Ames never presses Lila. He’s quietly, consistently present to her, but he doesn’t urge her to marry him; he merely makes it clear that he’d like it. And something inside Lila—the part of her that stole his sweater so she could have something that was his—knows she’d like it too. She just doesn’t seem sure that she’s able to accept that love. It’s not just a matter of being embarrassed at her background, although that’s part of it. The real reason for her reticence is harder to pin down, and a lot of the book involves Lila’s effort to understand herself. She looks back over her past and mulls over her present and tries to decide who she will be.
No matter what Lila says and does, John Ames remains constant in his care and concern and love for her. It’s clear that Ames doesn’t just love her as a pastor loves a parishioner; he genuinely enjoys her and the many ways she surprises him. He does sometimes want to pastor her. She notices how eager he is to guide her through the biblical book of Ezekiel, which she decided to read entirely on her own. In some respects, I think their quiet, sometimes reticent love is meant to echo the kind of love God has for humanity. It’s the kind of love that doesn’t cease, even when we back away. Yet Ames doesn’t quite understand Lila; he doesn’t know how unsettled she remains even after their marriage and her pregnancy. Love never stops being scary for her. (Maybe God’s love also never stops being scary.)
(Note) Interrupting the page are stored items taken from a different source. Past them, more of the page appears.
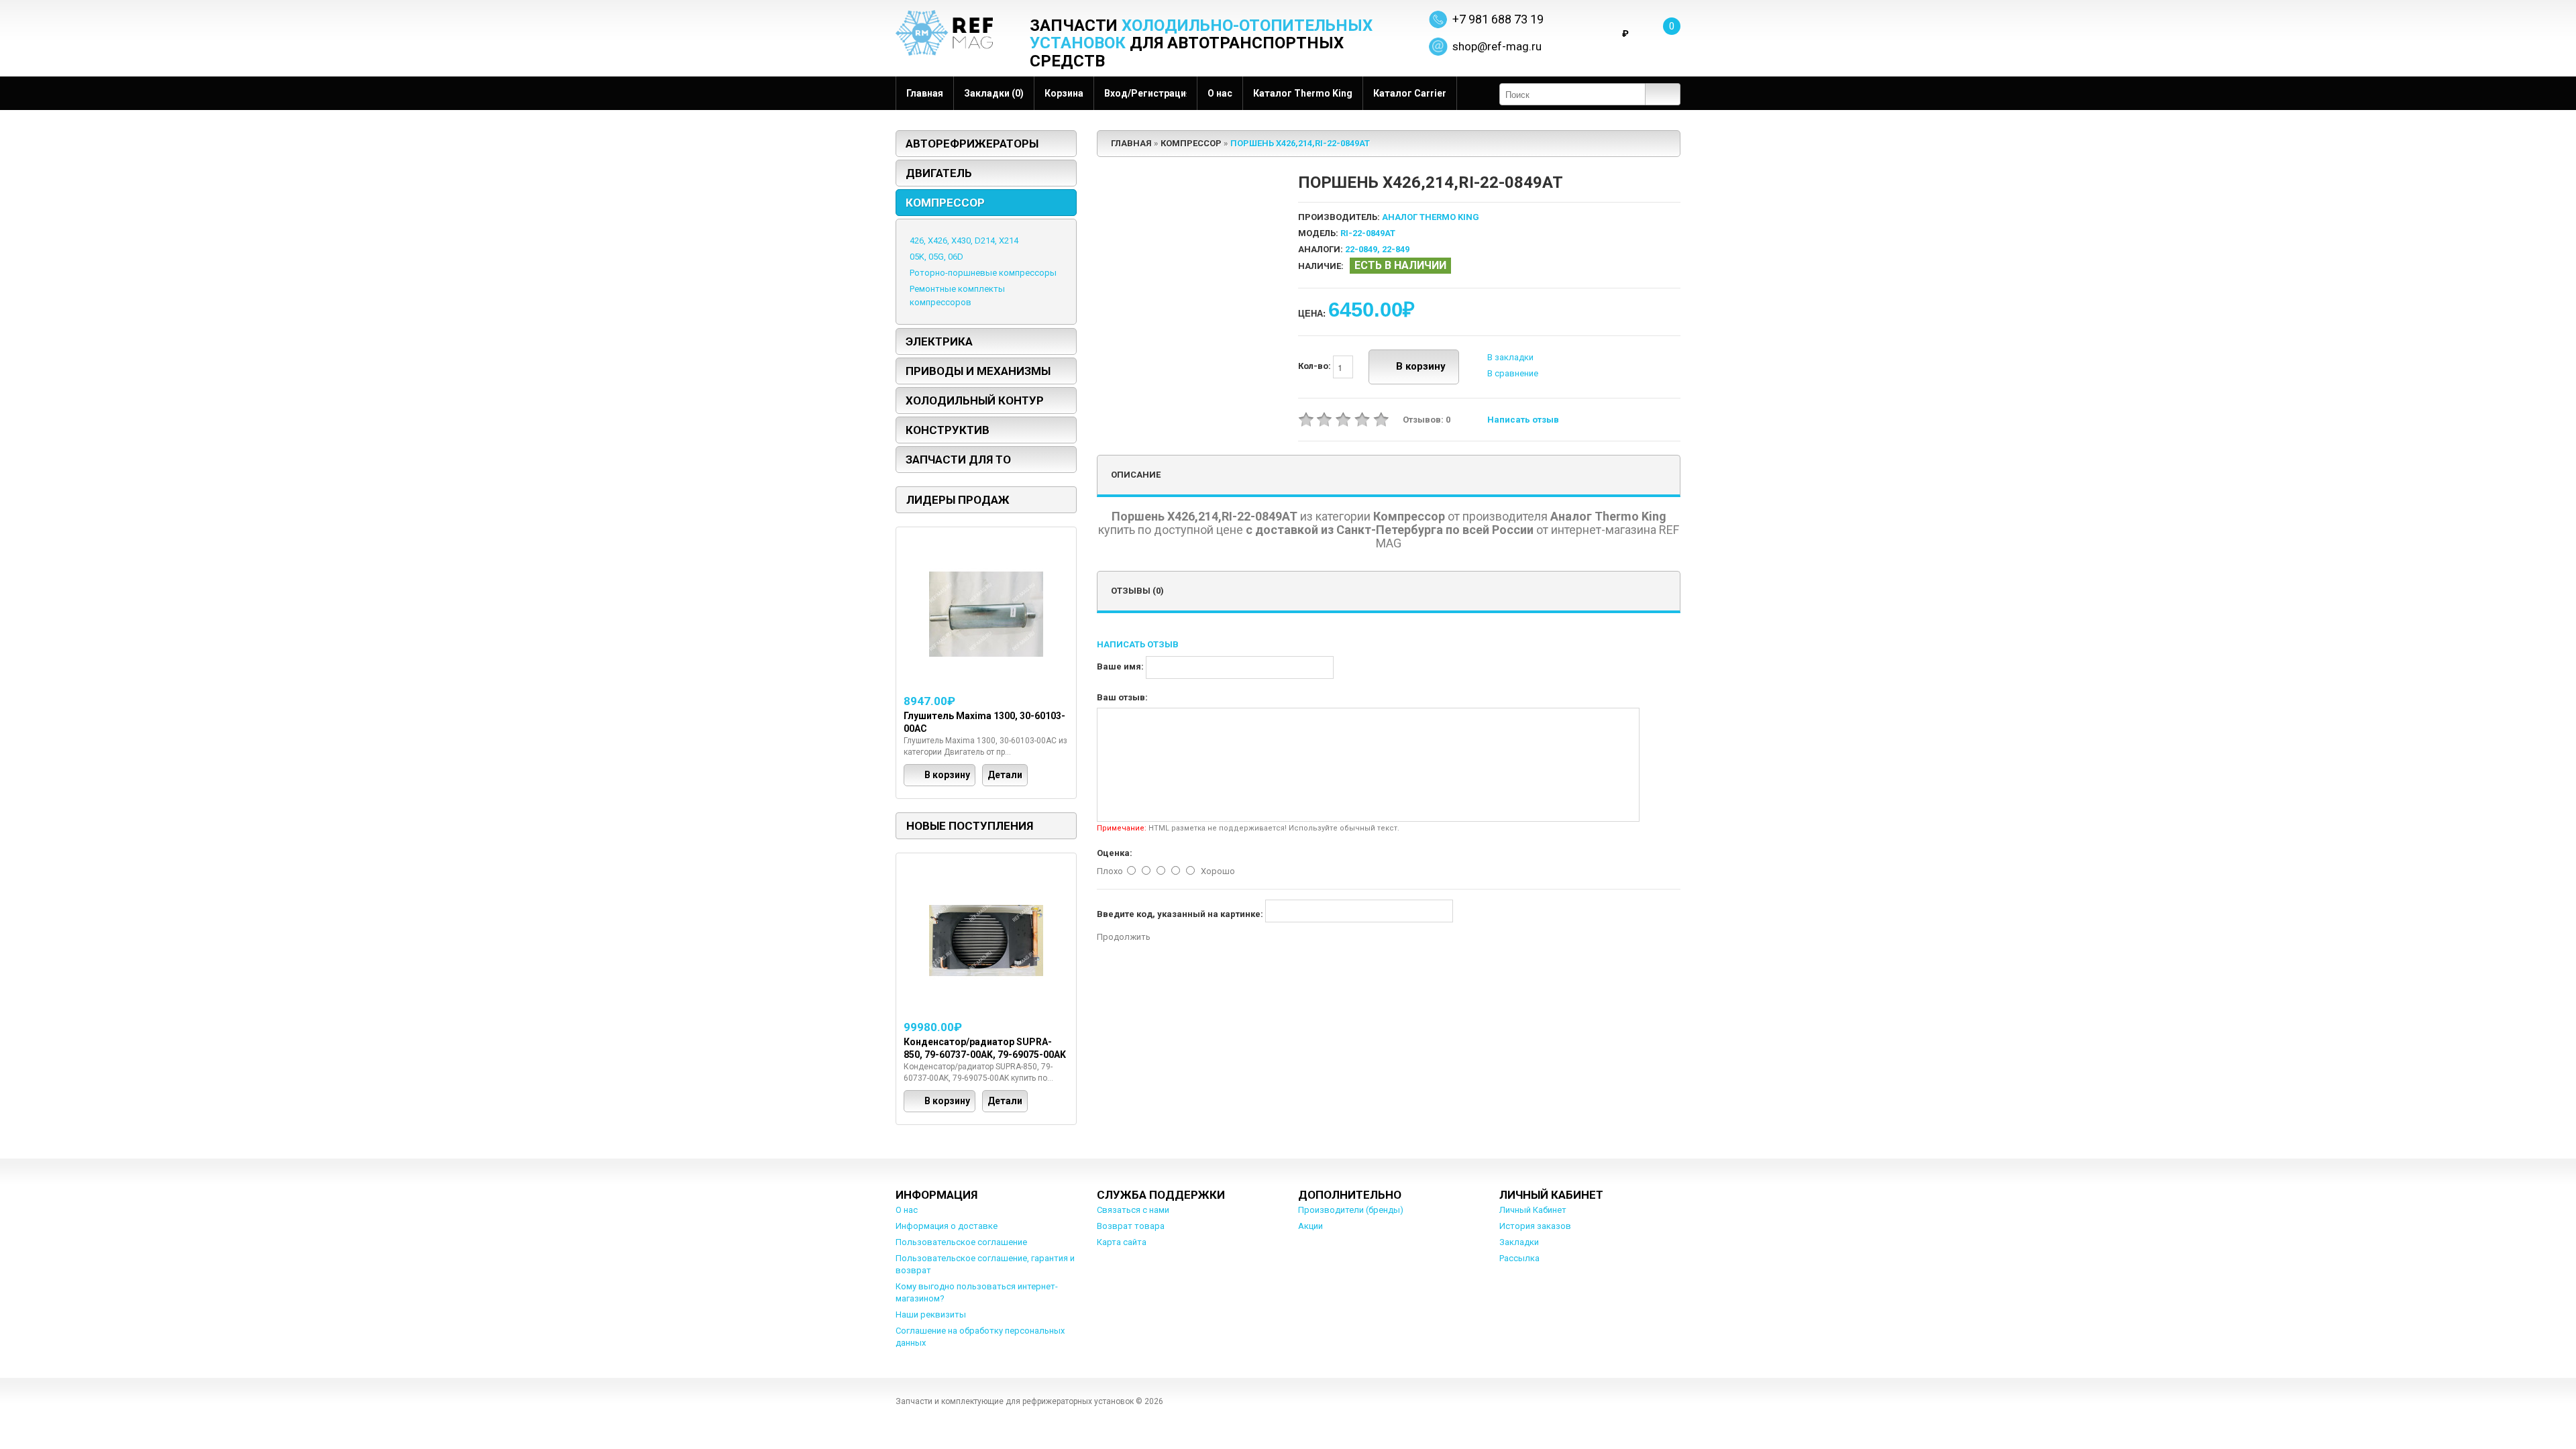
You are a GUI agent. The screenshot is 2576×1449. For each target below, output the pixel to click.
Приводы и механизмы (978, 371)
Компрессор (945, 202)
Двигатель (939, 173)
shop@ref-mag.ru (1497, 46)
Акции (1310, 1226)
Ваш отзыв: (1122, 697)
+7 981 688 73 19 (1498, 19)
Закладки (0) (994, 93)
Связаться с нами (1133, 1210)
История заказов (1535, 1226)
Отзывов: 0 (1426, 420)
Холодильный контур (975, 400)
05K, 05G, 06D (936, 257)
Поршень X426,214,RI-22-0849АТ (1300, 143)
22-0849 (1361, 249)
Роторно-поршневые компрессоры (983, 273)
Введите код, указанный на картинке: (1180, 914)
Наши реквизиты (931, 1314)
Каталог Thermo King (1302, 93)
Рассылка (1519, 1258)
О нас (1220, 93)
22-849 (1395, 249)
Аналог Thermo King (1430, 217)
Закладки (1519, 1242)
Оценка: (1114, 853)
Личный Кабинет (1532, 1210)
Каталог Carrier (1409, 93)
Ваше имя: (1120, 666)
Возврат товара (1131, 1226)
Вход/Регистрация (1145, 93)
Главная (924, 93)
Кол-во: (1315, 367)
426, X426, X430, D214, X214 (964, 240)
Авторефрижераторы (972, 143)
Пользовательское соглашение (961, 1242)
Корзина (1063, 93)
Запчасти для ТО (958, 459)
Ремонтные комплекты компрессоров (957, 295)
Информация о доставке (947, 1226)
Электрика (939, 341)
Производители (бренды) (1350, 1210)
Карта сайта (1121, 1242)
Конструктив (947, 430)
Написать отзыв (1523, 420)
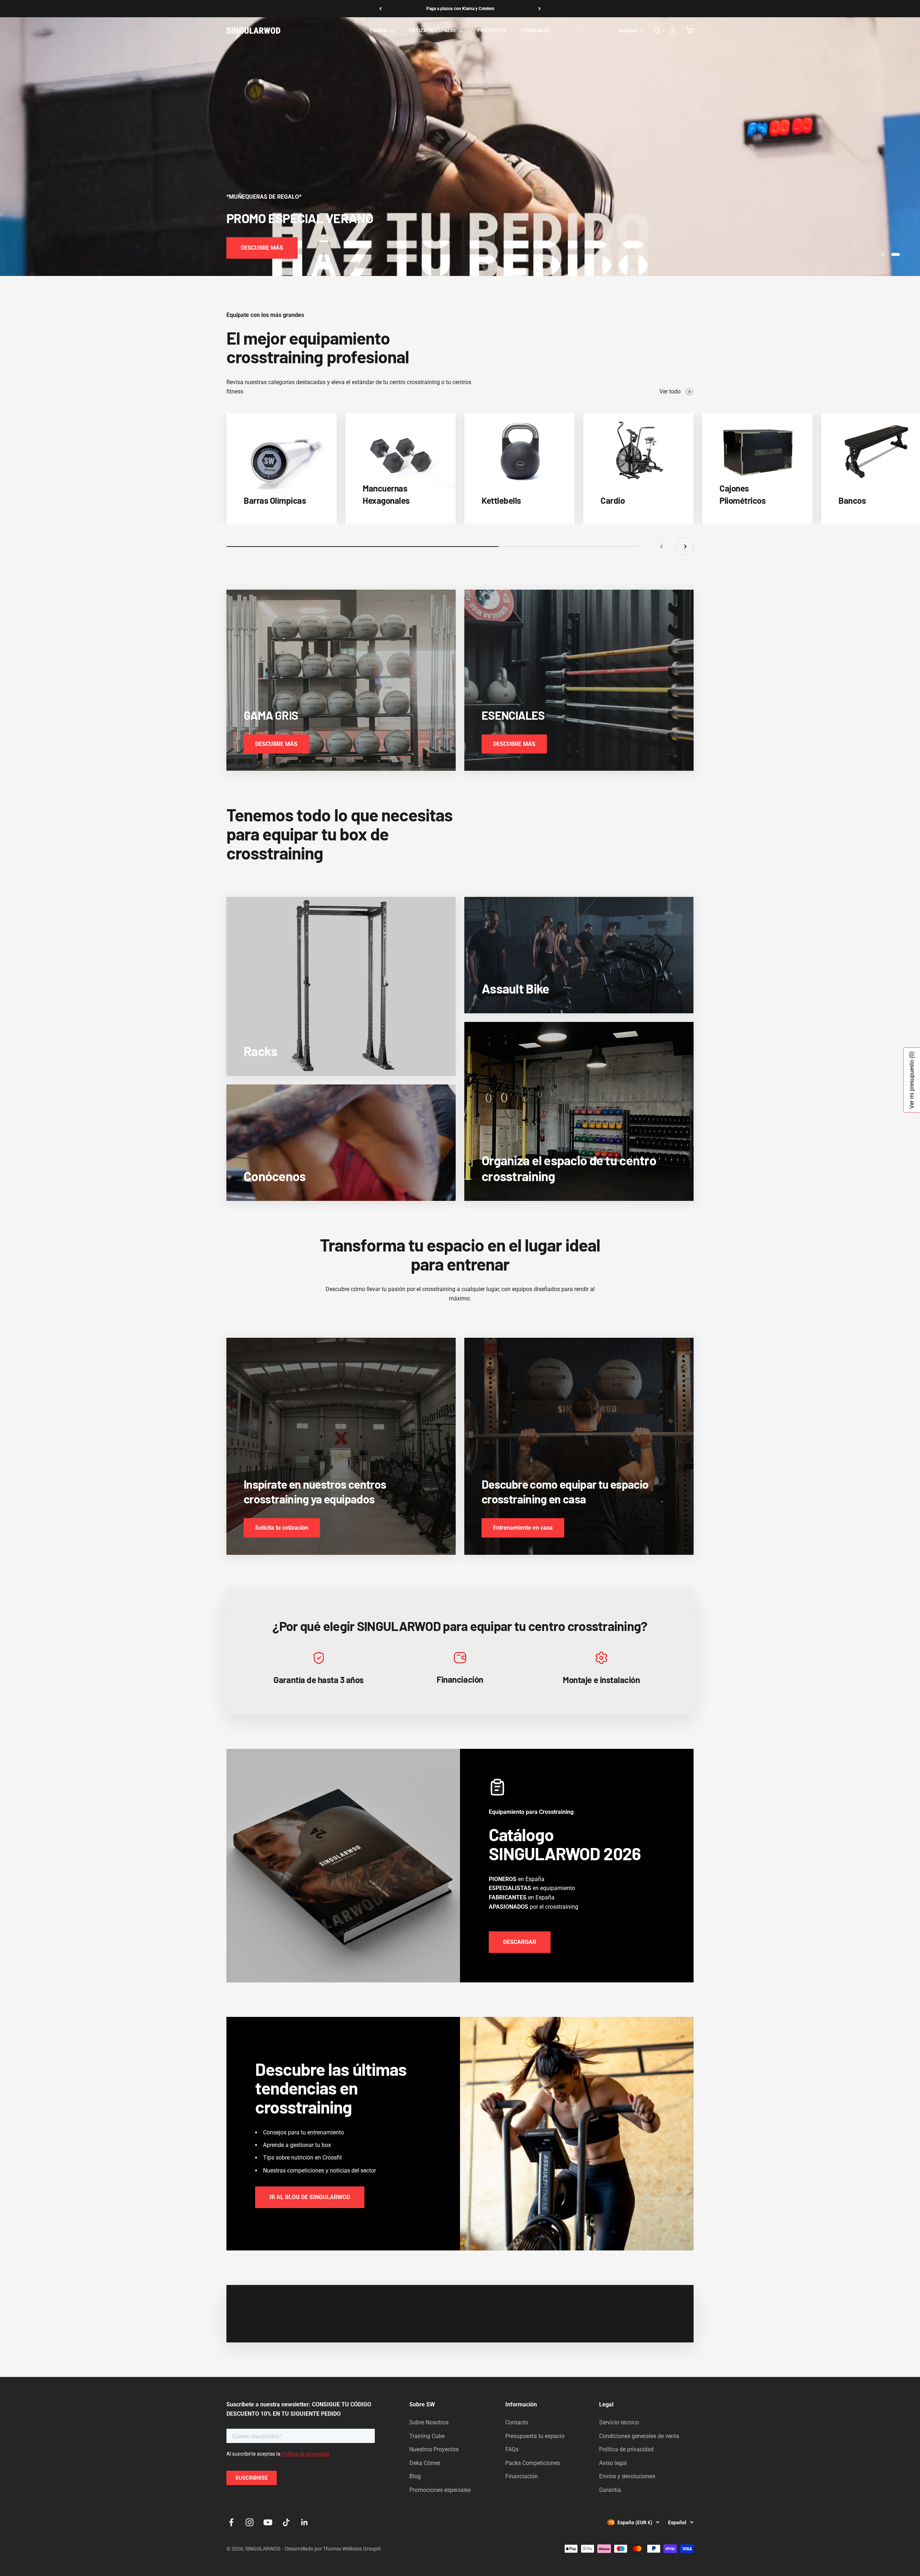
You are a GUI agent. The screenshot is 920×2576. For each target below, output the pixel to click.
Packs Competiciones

The book is written in the third person, but it’s Lila’s mind we’re inside. Those who have read Robinson’s other novels, with their long, complex sentences and sophisticated vocabulary, will find a different voice in Lila. Her sentences are short, her words simple. But that doesn’t mean her thoughts aren’t deep. She wonders over the Bible, considers the nature of love, worries over her the meaning of suffering, and ponders the mystery of existence:
How could it be that none of it mattered? It was most of what happened. But if it did matter, how could the world go on the way it did when there were so many people living the same and worse? Poor was nothing, tired and hungry were nothing. But people only trying to get by, and no respect for them at all, even the wind soiling them. No matter how proud and hard there were, the wind making their faces run with tears. That was existence, and why didn’t it roar and wrench itself apart like the storm it must be, if so much existence is all that bitterness and fear? Even now, thinking of the man who called himself her husband, what if he turned away from her? It would be nothing. What if the child was no child? There would be an evening and a morning.
Marilynne Robinson is one of my favorite writers, possibly America’s greatest living writer. The people in her novels never fail to touch me. I read this book while grieving over the recent and sudden death of my cat, and although there’s nothing in this book that directly relates to my particular pain, I found myself caught up in Lila’s pain and fear and in her choice to press forward, letting each day bring the feelings that it will as she tries to figure out whether and how to give and receive love and how to mourn the loves we lost. These are choices we all have to make, even if our particular circumstances differ. Marilynne Robinson, through her characters, offers wise counsel in difficult times.